From the records that follow, return exactly the lines beginning at the one that contains "Where should I" and ending at the one that contains "the calendar date", pictures left out.

◆ Dataset entries
.....
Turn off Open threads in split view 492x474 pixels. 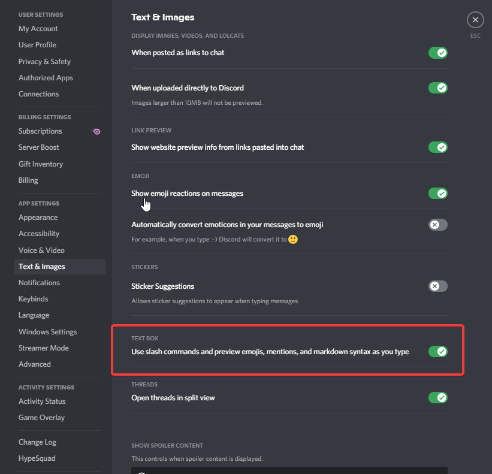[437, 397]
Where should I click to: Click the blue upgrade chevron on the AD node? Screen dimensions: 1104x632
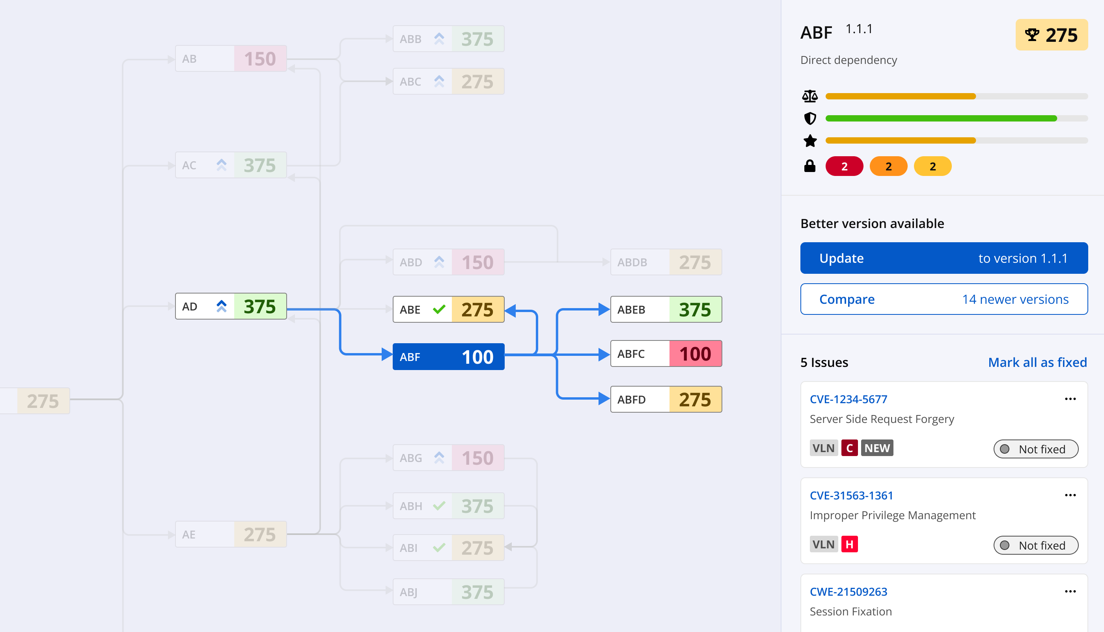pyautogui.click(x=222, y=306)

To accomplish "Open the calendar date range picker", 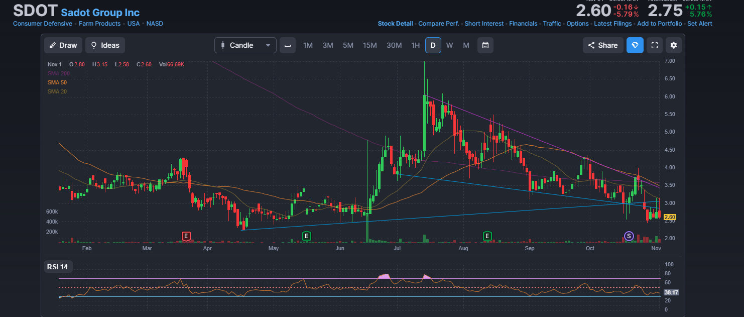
.....
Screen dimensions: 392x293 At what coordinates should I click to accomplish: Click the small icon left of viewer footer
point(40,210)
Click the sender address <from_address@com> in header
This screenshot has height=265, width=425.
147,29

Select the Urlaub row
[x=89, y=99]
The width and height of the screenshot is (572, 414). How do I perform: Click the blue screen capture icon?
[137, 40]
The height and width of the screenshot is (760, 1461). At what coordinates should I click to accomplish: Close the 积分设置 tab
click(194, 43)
.....
◆ Exercise response
Where should I click to: Click the blue upgrade chevron on the AD node? Screen dimensions: 1104x632
pyautogui.click(x=222, y=306)

To accomplish "Open the calendar date range picker", 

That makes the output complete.